What's better than shortbread? Not much. But this simple sweet takes beautifully to added flavors, including herbs--as evidenced by this delicious recipe for Lavender Shortbread. I first sampled this when Cake Gumshoe Tania (look at her blog here) brought some to an event at the store, and -- joy!--she was also kind enough to offer the recipe. The only warning? This buttery stuff is addictive!

Lavender Shortbread

 Ingredients

  • 1 cup butter, softened
  • 1/2 cup sugar
  • zest from 1/2 a lemon
  • 1 teaspoon dried lavender
  • 2 1/4 cups flour

 Procedure

  1. Preheat oven to 325 F. Butter an 8x8-inch pan.
  2. Cream butter and sugar together until fluffy. Add zest and lavender; mix well.
  3. Add flour and mix til fully incorporated.
  4. Press dough into your prepared pan.
  5. Bake for 30 minutes, or until golden around the edges and with a dull finish on top.
  6. Let cool for 10 minutes, then cut into pieces, still in pan; let cool completely before removing.
  7. Enjoy, ideally with a cuppa'.

 

Tuesday
May242011

Taste The Magic: Rainbow Cookies Stuffed With Chocolate Chip Cookie Dough Recipe

Recently, I received this cry for help via email from reader Anne:

Dear CakeSpy,

I have a big problem.  Sunday is my 30th birthday and as is tradition, we will have a Bake-Off! Birthday Bake-Off is pretty much the greatest idea I have ever had: maximum dessert variety and no having to awkwardly stare off into space while people sing happy birthday and all I'm thinking is how we are wasting precious seconds that could be used for eating frosting.  But, the dilemma.  I have no idea what to make this year.  Now that there are internets, there are just TOO MANY awesome recipes and I can't decide on one.  You are the connoisseur of carbs - what would YOU make??


-Clueless in Cleveland

Now, Clueless in Cleveland, I will tell you, I thought about this for a long time. I went outside and took a walk, knowing that the answer would come to me. And then it did:As a majestic unicorn whizzed by, I thought to myself: "It must involve rainbows, and magic."
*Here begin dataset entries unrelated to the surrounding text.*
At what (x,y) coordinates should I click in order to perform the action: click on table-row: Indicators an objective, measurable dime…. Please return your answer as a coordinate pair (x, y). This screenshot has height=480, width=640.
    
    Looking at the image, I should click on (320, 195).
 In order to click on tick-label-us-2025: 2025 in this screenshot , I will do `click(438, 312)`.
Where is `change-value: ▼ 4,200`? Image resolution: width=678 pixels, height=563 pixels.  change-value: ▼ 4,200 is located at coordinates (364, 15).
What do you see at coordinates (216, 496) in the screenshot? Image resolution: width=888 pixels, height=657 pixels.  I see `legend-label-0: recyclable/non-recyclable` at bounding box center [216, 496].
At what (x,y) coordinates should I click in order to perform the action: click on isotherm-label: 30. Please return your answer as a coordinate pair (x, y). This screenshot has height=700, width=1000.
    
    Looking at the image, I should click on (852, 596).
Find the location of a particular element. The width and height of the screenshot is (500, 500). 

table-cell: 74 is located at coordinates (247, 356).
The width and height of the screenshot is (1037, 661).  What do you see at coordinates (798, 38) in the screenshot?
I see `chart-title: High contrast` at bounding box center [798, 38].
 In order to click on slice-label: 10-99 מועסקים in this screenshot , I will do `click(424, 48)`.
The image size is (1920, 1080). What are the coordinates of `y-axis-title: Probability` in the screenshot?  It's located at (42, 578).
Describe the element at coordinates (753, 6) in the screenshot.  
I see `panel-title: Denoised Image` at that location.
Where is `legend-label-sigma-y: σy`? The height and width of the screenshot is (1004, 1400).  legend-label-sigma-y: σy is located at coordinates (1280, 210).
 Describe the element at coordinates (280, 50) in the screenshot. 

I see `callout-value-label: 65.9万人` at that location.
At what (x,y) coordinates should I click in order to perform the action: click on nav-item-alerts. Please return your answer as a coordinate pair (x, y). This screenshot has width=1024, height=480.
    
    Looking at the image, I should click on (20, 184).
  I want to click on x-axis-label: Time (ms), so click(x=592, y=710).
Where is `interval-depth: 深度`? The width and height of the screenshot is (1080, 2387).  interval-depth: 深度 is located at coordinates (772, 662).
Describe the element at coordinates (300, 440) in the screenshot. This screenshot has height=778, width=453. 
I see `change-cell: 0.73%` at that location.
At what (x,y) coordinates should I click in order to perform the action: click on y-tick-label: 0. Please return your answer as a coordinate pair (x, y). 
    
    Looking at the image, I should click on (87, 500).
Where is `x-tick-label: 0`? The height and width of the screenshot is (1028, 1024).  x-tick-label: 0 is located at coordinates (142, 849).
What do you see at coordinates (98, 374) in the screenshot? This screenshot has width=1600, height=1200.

And from then on, the answer was easy:

1. Take the most colorful recipe I could think of, which is definitely Rainbow Cookies (now, to get the recipe I'm going to have to urge you to buy my book, because that's where the recipe is, but I'll tell you now that it's not so very different from these cookies).

2. Add magic. And how better and more reliably can one add magic than by adding cookie dough to the mix?

And so, with that sweet epiphany in mind, allow me to present the new Best Thing Ever:

Rainbow Cookies Stuffed With Chocolate Chip Cookie Dough. 

Here's how you do it.

You'll need:

  • 1 batch rainbow cookie dough (similar enough to this recipe that you could make it work by tinting the dough many colors)
  • 1/2 batch chocolate chip cookie dough (bake the rest normally, or use it to stuff cupcakes, you follow your bliss)

Note: if you are uneasy about the cookie dough not baking fully and the whole egg thing, use a chocolate chip cookie dough that does not use eggs, or that uses egg replacer.

  1. Preheat your oven to 375 degrees. Line a baking sheet with parchment paper.
  2. So, you've got your rainbow cookie dough all ready to go. Now, slice it into fairly thin coins--like, 1/8 inch thick. Lay them on your prepared baking sheet with about 1 inch in between rounds (they won't spread too much).
  3. On the center of each round, place a small dollop of chocolate chip cookie dough.
  4. Place a second coin of rainbow cookie dough on top. If it cracks between color segments, use your fingers to smooth it back into place. Gently press the sides down so your chocolate chip cookie dough doesn't ooze out.
  5. Bake for 9-10 minutes, or until rainbow cookies have a dull finish on top. 
  6. Let cool for 5 minutes on the sheet before transferring to a wire rack to cool completely.